A partir du début des années 1980, cette règle a connu plusieurs entorses que la loi « Travail » vient généraliser. Une ordonnance du 16 janvier 1982 29 ( * ) avait la première permis, en matière de durée du travail, à un accord de branche étendu de modifier, à la hausse ou à la baisse, le contingent annuel d'heures supplémentaires déterminé par décret. C'est la loi du 4 mai 2004 30 ( * ) qui est venue remettre profondément en cause le principe de faveur, en autorisant un accord de branche à comporter des stipulations moins favorables aux salariés qu'un accord couvrant un champ plus large, sauf opposition expresse de ce dernier (art. L. 2252-1). Cette loi a surtout inversé la logique du principe de faveur en reconnaissant, par principe, le droit pour un accord d'entreprise de déroger à un accord de branche , sauf dans quatre domaines 31 ( * )32 ( * ) ou si les partenaires sociaux de la branche l'ont interdit.

C'est ensuite la loi du 20 août 2008 33 ( * ) qui a posé les fondations de la réforme du droit de la durée du travail et des congés portée par la loi « Travail », qui s'inscrit donc dans sa filiation directe. Ce texte a en effet fait primer l'accord d'entreprise , même défavorable au salarié, sur l'accord de branche dans plusieurs domaines relatifs à l' organisation
et à la durée du travail
: la définition du contingent annuel d'heures supplémentaires et des modalités de son dépassement ; le remplacement du paiement des heures supplémentaires par un repos compensateur équivalent ; le recours aux conventions de forfait ; la modulation du temps de travail sur l'année et les conditions de rémunération des salariés concernés par cette organisation du travail.

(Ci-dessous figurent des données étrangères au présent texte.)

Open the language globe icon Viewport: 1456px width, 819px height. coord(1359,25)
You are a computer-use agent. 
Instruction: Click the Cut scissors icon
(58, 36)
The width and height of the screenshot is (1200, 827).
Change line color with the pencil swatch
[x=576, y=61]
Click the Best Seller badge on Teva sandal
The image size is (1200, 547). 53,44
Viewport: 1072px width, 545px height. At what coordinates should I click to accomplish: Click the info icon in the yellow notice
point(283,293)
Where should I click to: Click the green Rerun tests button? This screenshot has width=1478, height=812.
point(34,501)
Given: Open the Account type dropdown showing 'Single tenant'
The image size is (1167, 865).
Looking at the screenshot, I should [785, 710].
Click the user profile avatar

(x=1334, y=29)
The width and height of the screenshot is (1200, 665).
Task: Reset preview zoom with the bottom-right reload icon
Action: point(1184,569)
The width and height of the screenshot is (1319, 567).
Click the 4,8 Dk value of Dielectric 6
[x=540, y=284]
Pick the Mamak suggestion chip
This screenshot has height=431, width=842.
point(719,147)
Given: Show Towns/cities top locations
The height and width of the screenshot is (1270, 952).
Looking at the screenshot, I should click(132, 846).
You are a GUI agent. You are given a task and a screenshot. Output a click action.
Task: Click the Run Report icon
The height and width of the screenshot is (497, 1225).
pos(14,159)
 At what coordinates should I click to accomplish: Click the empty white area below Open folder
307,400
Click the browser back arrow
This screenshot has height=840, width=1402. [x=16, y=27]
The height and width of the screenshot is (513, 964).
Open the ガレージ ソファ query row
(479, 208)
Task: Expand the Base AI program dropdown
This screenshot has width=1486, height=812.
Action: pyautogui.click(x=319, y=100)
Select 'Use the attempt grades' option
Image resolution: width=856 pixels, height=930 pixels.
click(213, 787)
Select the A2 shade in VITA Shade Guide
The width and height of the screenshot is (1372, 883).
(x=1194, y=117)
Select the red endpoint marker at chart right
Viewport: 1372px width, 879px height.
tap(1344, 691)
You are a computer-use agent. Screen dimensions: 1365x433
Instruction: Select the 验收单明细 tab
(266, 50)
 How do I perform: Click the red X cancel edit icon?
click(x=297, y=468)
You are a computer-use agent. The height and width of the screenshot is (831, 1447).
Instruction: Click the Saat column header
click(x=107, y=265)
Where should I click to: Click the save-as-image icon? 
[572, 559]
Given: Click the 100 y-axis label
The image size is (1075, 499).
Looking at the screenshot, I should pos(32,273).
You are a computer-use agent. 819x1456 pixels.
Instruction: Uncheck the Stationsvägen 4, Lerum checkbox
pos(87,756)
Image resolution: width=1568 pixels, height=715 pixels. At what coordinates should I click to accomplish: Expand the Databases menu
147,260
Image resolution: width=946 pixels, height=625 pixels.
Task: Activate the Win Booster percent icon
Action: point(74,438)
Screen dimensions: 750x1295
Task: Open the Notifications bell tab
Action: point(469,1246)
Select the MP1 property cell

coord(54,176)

Le rapport Combrexelle 34 ( * ) recommandait d'élargir le champ de la négociation collective, de confier aux négociateurs d'entreprise de nouvelles responsabilités dans le champ des accords portant sur les conditions et le temps de travail, l'emploi et les salaires et de poser le principe général de la primauté de l'accord d'entreprise sur l'accord de branche , sauf en ce qui concerne l'ordre public législatif ou conventionnel. En conséquence, l'article 8 de la loi « Travail » a refondu l'ensemble des dispositions du code du travail se rapportant à la notion générale de durée du travail et de congés : le travail effectif, les astreintes et les équivalences ; les durées maximales de travail ; la durée légale et les heures supplémentaires ; l'aménagement du temps de travail ; les conventions de forfait ; le travail de nuit ; le travail à temps partiel et le travail intermittent ; le repos quotidien ; les jours fériés et les congés payés. Les 155 articles du code du travail concernés ont ainsi été remplacés par 181 nouveaux articles .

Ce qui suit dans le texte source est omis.